What the exercise asks: Below are the entries; tally the lines holding the string "toolbar" and give only that figure.

Stored records:
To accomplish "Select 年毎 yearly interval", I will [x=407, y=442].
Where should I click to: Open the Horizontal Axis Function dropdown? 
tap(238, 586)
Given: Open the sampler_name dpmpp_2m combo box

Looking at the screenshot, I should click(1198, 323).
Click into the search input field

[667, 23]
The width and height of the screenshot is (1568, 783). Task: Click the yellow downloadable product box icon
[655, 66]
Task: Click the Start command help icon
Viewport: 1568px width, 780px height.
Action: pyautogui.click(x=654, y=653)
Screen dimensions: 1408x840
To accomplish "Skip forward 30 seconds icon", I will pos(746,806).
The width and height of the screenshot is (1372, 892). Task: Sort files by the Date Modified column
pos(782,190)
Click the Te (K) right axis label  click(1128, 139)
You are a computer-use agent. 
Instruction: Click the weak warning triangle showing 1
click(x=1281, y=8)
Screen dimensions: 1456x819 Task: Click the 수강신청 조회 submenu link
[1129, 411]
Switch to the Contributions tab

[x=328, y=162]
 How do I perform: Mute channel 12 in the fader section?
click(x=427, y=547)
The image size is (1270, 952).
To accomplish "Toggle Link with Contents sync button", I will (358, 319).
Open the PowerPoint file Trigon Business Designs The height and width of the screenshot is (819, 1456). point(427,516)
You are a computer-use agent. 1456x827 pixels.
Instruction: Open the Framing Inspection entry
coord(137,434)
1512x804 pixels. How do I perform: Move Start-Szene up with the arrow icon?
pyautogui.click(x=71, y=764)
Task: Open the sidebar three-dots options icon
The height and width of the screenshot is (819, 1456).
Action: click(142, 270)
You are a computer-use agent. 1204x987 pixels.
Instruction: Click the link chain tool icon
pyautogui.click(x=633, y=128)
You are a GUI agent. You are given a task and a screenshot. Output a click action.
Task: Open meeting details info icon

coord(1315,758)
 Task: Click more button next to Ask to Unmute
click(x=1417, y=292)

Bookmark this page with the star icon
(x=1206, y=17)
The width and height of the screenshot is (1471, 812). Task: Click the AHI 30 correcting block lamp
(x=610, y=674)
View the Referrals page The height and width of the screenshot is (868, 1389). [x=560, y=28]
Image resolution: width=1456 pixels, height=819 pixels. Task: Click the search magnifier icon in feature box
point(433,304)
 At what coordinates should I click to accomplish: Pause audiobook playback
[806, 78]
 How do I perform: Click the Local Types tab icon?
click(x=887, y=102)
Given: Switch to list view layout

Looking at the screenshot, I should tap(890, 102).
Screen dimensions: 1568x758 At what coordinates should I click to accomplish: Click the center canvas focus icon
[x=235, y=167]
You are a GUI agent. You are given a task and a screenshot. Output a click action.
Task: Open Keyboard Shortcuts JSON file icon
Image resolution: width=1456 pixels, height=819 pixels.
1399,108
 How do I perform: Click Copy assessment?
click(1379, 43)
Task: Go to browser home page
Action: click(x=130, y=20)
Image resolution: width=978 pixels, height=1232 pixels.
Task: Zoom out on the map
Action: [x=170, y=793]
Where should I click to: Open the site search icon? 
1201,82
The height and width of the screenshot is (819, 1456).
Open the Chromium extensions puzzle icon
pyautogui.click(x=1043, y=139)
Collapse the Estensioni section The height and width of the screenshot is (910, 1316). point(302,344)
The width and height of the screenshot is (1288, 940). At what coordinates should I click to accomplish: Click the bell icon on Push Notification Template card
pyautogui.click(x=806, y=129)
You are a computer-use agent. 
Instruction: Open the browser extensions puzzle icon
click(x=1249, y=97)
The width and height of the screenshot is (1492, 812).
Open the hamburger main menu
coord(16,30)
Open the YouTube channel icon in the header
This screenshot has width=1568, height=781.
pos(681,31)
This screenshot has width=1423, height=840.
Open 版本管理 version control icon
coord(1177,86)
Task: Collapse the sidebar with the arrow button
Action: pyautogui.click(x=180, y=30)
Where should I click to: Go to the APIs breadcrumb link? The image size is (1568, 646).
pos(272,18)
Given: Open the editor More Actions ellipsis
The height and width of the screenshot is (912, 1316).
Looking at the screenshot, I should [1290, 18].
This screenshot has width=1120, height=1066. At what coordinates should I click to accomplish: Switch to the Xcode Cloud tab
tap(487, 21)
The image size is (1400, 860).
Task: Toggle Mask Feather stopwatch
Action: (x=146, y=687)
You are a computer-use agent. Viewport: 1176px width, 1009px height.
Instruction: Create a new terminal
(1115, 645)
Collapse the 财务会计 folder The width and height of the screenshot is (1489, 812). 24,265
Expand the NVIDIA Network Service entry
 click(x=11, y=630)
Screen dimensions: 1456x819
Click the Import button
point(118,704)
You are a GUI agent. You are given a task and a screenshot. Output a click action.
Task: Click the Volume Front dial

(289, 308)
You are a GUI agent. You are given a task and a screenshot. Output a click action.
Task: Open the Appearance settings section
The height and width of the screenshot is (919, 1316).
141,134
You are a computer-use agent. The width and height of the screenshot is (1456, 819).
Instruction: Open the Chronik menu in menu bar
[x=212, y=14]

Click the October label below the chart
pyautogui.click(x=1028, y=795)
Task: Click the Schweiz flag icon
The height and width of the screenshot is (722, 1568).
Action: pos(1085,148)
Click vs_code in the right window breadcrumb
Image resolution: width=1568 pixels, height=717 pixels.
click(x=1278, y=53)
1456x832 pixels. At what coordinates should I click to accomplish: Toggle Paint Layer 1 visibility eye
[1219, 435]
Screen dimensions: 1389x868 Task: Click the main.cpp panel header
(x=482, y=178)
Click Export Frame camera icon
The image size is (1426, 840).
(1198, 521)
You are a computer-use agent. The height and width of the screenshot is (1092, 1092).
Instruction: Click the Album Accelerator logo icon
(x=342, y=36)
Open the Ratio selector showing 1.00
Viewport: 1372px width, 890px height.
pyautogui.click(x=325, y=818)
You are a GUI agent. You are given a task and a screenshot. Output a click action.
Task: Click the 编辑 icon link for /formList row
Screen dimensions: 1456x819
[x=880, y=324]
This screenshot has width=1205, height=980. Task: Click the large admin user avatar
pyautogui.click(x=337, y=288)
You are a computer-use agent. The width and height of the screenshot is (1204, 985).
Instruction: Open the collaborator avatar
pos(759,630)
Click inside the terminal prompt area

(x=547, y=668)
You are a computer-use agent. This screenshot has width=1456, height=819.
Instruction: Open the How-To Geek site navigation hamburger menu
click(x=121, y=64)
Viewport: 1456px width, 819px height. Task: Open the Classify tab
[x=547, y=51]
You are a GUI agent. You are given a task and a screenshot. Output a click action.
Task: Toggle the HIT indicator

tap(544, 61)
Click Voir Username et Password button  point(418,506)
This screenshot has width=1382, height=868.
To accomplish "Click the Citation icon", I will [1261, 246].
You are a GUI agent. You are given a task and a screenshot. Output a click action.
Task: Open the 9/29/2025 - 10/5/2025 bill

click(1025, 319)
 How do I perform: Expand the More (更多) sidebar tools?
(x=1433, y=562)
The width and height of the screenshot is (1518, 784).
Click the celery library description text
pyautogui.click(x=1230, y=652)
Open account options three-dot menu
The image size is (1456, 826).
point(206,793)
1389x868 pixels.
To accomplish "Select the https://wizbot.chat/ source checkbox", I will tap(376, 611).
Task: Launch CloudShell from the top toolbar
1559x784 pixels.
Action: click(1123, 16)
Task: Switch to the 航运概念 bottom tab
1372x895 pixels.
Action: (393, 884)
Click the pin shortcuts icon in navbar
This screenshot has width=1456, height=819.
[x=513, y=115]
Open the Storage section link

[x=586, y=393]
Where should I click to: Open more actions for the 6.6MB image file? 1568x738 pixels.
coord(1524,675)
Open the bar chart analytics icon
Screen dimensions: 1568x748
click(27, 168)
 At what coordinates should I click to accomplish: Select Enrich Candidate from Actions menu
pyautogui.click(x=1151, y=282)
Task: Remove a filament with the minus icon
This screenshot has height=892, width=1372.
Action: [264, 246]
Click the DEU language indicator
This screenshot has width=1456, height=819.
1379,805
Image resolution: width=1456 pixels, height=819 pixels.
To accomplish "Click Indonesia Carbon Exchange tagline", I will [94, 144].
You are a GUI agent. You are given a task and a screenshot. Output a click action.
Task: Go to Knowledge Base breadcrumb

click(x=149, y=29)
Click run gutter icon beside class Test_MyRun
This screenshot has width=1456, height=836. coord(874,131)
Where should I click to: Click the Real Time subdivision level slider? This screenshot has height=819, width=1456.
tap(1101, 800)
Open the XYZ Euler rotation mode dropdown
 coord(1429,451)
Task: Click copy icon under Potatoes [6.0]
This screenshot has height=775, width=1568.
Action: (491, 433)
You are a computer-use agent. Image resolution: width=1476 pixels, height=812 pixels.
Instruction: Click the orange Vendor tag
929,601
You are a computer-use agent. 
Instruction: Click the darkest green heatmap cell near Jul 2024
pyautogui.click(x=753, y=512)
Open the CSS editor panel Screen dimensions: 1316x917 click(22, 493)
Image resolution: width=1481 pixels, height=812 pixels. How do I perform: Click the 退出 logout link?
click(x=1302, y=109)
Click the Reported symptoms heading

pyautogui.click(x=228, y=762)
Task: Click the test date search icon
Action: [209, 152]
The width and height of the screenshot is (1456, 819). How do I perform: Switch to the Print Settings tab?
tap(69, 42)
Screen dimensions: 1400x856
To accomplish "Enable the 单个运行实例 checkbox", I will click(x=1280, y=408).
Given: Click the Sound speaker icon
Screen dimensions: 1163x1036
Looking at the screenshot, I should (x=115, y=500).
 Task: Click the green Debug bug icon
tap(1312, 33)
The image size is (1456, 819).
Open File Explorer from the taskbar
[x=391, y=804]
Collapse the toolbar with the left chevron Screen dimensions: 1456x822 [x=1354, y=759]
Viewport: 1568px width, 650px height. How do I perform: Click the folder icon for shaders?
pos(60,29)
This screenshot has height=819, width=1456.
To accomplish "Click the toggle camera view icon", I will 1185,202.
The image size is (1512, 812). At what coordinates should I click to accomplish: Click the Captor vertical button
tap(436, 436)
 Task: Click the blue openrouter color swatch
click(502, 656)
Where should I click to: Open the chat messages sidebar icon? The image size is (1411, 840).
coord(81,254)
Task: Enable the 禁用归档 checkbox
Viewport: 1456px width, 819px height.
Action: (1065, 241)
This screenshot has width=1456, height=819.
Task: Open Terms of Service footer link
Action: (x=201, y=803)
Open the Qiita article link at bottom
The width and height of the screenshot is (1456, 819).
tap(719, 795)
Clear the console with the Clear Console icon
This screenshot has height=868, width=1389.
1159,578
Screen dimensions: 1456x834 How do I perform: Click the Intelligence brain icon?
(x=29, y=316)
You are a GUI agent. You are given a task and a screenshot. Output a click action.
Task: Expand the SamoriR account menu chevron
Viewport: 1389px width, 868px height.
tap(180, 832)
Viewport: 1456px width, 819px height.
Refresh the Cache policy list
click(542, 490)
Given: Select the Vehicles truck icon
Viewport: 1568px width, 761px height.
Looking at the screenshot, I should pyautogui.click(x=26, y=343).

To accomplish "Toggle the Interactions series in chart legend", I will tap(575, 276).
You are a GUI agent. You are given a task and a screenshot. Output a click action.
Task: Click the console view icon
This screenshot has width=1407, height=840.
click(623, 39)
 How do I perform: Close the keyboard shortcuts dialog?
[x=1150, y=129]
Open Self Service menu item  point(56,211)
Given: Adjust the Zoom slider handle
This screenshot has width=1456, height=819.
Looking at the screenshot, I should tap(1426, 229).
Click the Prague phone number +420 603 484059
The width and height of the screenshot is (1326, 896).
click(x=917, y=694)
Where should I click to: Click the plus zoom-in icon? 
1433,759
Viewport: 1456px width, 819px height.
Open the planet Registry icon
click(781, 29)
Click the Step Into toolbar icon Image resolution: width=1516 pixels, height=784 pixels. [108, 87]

Worked solution: 3